TORONTO, Jan. 18, 2013 /CNW/ - Andre N. Campbell of Mississauga has been sentenced to 32 days in jail after being convicted on 16 counts of acting as a motor vehicle dealer without benefit of registration (curbsiding), contrary to the Motor Vehicle Dealers Act, 1990.
Campbell was charged in 2006 after Ontario Motor Vehicle Industry Council (OMVIC) investigators found he routinely purchased vehicles from salvage auctions, conducted repairs and then sold them, posing as a private individual selling a personal vehicle. Many purchasers were not told of the previous damage the vehicles had sustained.
Evidence presented at sentencing showed Campbell had been convicted twice previously for curbsiding; in 2001 and 2004. The fines imposed for those convictions were never paid. In passing sentence, His Worship Delano Europa agreed with the prosecution's submission that incarceration was warranted in light of Campbell's failure to pay past fines and the aggravating factor that the accident history of the vehicles sold was not disclosed to the buyers, one of whom was a driver's education instructor who told Campbell the vehicle would be used by his students.
"This sentence sends an important message to curbsiders" stated OMVIC Director of Investigations Carey Smith. "Retail automotive sales is a regulated industry in Ontario, and these regulations exist to ensure a fair, safe and informed marketplace. OMVIC's mandate is to ensure persons acting as dealers meet the requirements set out by law."
Curbsiding is a growing problem. Commonly, curbsiders pose as private sellers to avoid detection and today's online marketplaces make it easier for curbsiders to list and sell vehicles with anonymity. It is estimated 25% of all 'private' classified car advertisements are actually placed by curbsiders.

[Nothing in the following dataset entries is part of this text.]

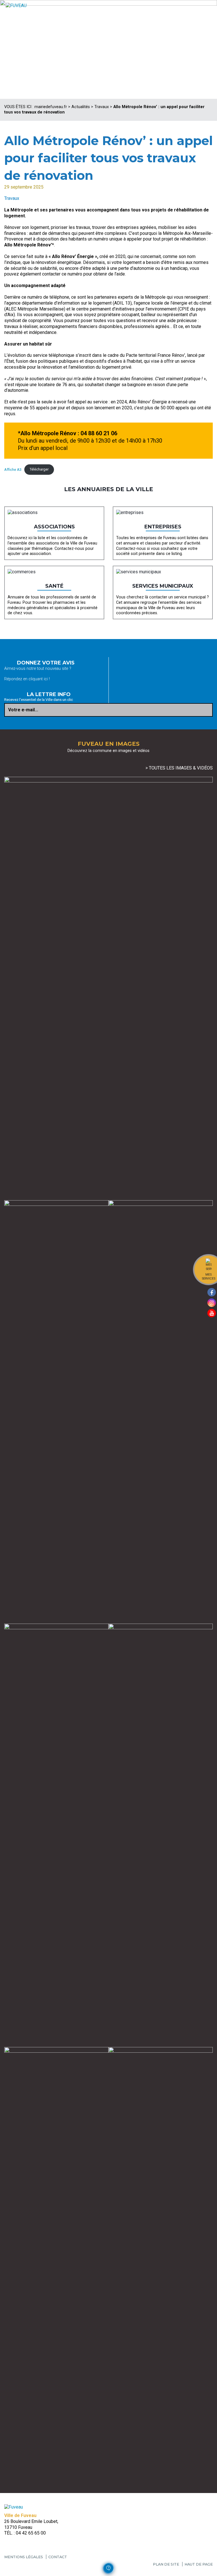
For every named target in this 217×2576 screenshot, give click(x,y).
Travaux (101, 106)
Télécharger (39, 469)
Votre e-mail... (23, 709)
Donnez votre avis (46, 663)
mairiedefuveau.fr (50, 106)
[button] (108, 2568)
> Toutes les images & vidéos (179, 768)
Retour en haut (211, 2567)
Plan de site (166, 2564)
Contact (57, 2557)
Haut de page (199, 2564)
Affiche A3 (12, 469)
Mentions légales (23, 2557)
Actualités (80, 106)
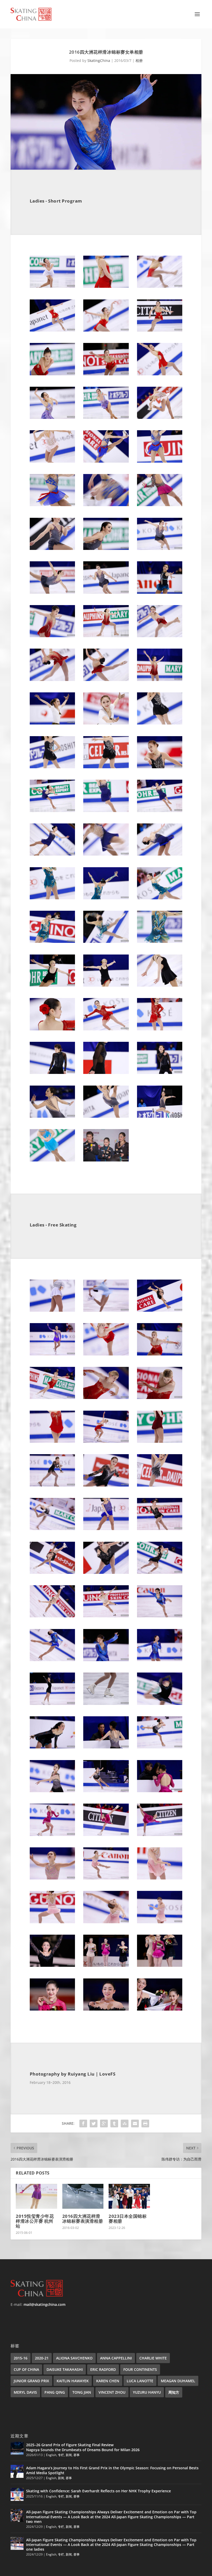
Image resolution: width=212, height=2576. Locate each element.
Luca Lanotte (140, 2380)
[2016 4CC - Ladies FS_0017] (105, 1528)
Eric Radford (103, 2369)
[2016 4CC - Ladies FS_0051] (159, 2009)
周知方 (173, 2392)
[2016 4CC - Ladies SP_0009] (159, 373)
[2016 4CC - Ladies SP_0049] (52, 985)
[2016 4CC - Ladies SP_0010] (52, 417)
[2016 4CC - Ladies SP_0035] (105, 766)
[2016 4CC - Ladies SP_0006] (159, 330)
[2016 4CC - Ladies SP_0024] (159, 592)
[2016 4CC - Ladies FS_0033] (159, 1747)
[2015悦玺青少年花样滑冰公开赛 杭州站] (36, 2196)
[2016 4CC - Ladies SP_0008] (105, 373)
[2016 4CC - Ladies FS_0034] (52, 1790)
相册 (139, 60)
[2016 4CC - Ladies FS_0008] (105, 1397)
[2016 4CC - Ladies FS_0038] (105, 1834)
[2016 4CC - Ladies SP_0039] (159, 810)
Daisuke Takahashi (65, 2369)
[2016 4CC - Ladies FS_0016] (52, 1528)
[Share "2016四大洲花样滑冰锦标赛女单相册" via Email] (135, 2123)
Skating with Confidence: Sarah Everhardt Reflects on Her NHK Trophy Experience (98, 2490)
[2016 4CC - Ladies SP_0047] (105, 941)
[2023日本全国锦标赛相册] (129, 2196)
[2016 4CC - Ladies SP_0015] (159, 461)
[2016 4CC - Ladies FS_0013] (52, 1485)
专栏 (61, 2455)
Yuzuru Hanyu (147, 2392)
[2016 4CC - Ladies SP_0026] (105, 635)
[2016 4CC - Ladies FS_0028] (52, 1703)
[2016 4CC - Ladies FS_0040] (52, 1878)
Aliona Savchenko (74, 2358)
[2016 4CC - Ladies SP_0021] (159, 548)
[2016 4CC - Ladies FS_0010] (52, 1441)
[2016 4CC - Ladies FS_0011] (105, 1441)
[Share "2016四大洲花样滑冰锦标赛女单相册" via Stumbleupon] (124, 2123)
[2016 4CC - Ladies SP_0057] (159, 1072)
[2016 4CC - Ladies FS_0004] (52, 1354)
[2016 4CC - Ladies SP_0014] (105, 461)
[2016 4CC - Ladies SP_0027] (159, 635)
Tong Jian (81, 2392)
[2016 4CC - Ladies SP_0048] (159, 941)
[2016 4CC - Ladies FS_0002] (105, 1310)
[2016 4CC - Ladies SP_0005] (105, 330)
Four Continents (140, 2369)
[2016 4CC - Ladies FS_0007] (52, 1397)
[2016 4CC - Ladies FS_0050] (105, 2009)
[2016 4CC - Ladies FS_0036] (159, 1790)
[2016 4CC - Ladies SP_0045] (159, 897)
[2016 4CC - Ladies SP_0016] (52, 504)
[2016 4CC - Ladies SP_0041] (105, 854)
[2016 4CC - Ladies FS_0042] (159, 1878)
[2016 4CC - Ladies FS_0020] (105, 1572)
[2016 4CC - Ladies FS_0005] (105, 1354)
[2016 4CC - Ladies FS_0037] (52, 1834)
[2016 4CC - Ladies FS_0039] (159, 1834)
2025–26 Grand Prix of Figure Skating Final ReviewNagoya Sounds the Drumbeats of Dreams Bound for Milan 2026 (83, 2447)
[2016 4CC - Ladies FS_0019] (52, 1572)
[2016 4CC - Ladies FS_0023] (105, 1615)
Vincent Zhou (112, 2392)
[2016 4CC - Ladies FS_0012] (159, 1441)
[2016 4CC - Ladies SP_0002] (105, 286)
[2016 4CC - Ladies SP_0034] (52, 766)
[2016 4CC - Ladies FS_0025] (52, 1659)
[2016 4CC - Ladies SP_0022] (52, 592)
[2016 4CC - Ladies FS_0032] (105, 1747)
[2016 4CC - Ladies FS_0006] (159, 1354)
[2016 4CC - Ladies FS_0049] (52, 2009)
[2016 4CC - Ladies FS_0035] (105, 1790)
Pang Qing (54, 2392)
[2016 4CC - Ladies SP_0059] (105, 1116)
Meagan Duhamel (178, 2380)
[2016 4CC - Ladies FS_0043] (52, 1921)
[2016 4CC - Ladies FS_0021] (159, 1572)
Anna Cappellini (116, 2358)
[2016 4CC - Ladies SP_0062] (105, 1160)
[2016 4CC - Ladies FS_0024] (159, 1615)
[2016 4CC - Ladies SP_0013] (52, 461)
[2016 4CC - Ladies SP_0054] (159, 1029)
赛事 (76, 2455)
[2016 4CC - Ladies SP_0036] (159, 766)
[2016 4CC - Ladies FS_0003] (159, 1310)
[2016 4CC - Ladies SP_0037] (52, 810)
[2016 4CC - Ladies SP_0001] (52, 286)
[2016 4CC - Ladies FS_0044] (105, 1921)
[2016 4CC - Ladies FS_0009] (159, 1397)
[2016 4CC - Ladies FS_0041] (105, 1878)
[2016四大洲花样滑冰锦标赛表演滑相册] (83, 2196)
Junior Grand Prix (31, 2380)
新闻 (69, 2455)
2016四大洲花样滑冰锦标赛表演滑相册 (82, 2218)
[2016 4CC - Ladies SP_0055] (52, 1072)
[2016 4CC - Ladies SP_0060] (159, 1116)
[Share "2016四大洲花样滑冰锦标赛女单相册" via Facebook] (83, 2123)
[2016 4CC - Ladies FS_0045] (159, 1921)
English (51, 2455)
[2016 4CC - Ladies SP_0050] (105, 985)
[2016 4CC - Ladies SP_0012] (159, 417)
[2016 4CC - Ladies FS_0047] (105, 1965)
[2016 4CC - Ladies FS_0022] (52, 1615)
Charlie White (153, 2358)
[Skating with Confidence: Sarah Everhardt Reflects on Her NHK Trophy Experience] (17, 2494)
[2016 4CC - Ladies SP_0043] (52, 897)
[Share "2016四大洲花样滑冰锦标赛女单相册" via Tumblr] (114, 2123)
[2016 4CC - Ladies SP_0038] (105, 810)
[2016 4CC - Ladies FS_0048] (159, 1965)
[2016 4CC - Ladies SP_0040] (52, 854)
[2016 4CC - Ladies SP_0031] (52, 723)
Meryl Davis (25, 2392)
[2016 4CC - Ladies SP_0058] (52, 1116)
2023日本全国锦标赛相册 (128, 2218)
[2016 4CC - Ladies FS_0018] (159, 1528)
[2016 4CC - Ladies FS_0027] (159, 1659)
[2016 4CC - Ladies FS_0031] (52, 1747)
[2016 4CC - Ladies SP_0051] (159, 985)
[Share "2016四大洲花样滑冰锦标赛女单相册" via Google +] (104, 2123)
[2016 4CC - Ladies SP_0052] (52, 1029)
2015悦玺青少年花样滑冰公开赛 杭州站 (35, 2221)
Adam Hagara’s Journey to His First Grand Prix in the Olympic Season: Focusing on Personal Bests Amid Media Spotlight (112, 2470)
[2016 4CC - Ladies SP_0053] (105, 1029)
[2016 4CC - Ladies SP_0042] (159, 854)
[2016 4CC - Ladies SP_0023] (105, 592)
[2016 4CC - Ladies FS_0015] (159, 1485)
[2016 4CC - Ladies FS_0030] (159, 1703)
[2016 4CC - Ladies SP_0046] (52, 941)
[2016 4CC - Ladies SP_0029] (105, 679)
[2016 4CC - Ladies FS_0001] (52, 1310)
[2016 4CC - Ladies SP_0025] (52, 635)
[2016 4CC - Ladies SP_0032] (105, 723)
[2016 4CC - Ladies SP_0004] (52, 330)
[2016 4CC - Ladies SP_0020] (105, 548)
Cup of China (26, 2369)
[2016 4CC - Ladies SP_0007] (52, 373)
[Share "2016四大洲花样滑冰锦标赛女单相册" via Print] (145, 2123)
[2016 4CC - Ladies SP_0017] (105, 504)
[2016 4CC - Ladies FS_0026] (105, 1659)
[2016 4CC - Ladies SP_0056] (105, 1072)
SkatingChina (98, 60)
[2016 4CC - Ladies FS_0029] (105, 1703)
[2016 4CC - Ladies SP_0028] (52, 679)
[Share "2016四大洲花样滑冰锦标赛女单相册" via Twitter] (93, 2123)
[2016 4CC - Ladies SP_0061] (52, 1160)
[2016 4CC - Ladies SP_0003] (159, 286)
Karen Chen (107, 2380)
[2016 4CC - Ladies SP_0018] (159, 504)
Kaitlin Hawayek (73, 2380)
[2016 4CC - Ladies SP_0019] (52, 548)
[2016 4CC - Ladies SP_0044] (105, 897)
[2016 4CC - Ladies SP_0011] (105, 417)
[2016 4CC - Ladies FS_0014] (105, 1485)
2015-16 (20, 2358)
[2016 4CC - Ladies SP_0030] (159, 679)
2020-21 (42, 2358)
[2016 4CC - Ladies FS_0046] (52, 1965)
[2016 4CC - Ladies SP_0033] (159, 723)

These illegal sellers often misrepresent themselves and the vehicles they trade which are frequently accident damaged (or previous write-offs), odometer tampered or have liens. Further, some curbsiders operate out of businesses such as gas stations, repair shops or rental companies.
OMVIC Manager of Communications and Education, Terry O'Keefe, advises consumers thinking of buying privately to learn how to spot some common tactics curbsiders use. "Be cautious if a private seller only wants to meet in a parking lot - not at their home. And when you do meet them, be bold; ask to see the vehicle's registration and the seller's driver's licence. If they don't match, walk away - and don't listen to the excuses they will conveniently have available. Finally, beware of vehicles priced below market value. Curbsiders often do this to lure buyers" warned O'Keefe.
Consumers should understand that if they buy a vehicle privately (or from a curbsider) they are not protected by OMVIC or the Motor Vehicle Dealers Compensation Fund and the transaction is not covered by Ontario's Consumer Protection laws. If consumers are uncertain that a business selling vehicles is actually registered, they can search on OMVIC's website, or, ask to see the seller's OMVIC licence; if they can't produce one, leave!
The Ontario Motor Vehicle Industry Council (OMVIC) regulates motor vehicle dealers in Ontario and enforces the Motor Vehicle Dealers Act (MVDA) on behalf of the Ministry of Consumer Services. OMVIC maintains a fair and informed vehicle sales marketplace by regulating dealers and salespersons, regularly inspecting Ontario's 8,000 dealerships and 24,000 salespeople, maintaining a complaint line for consumers and conducting investigations and prosecutions. OMVIC is also responsible for administering the Motor Vehicle Dealers Compensation Fund on behalf of its Board of Trustees.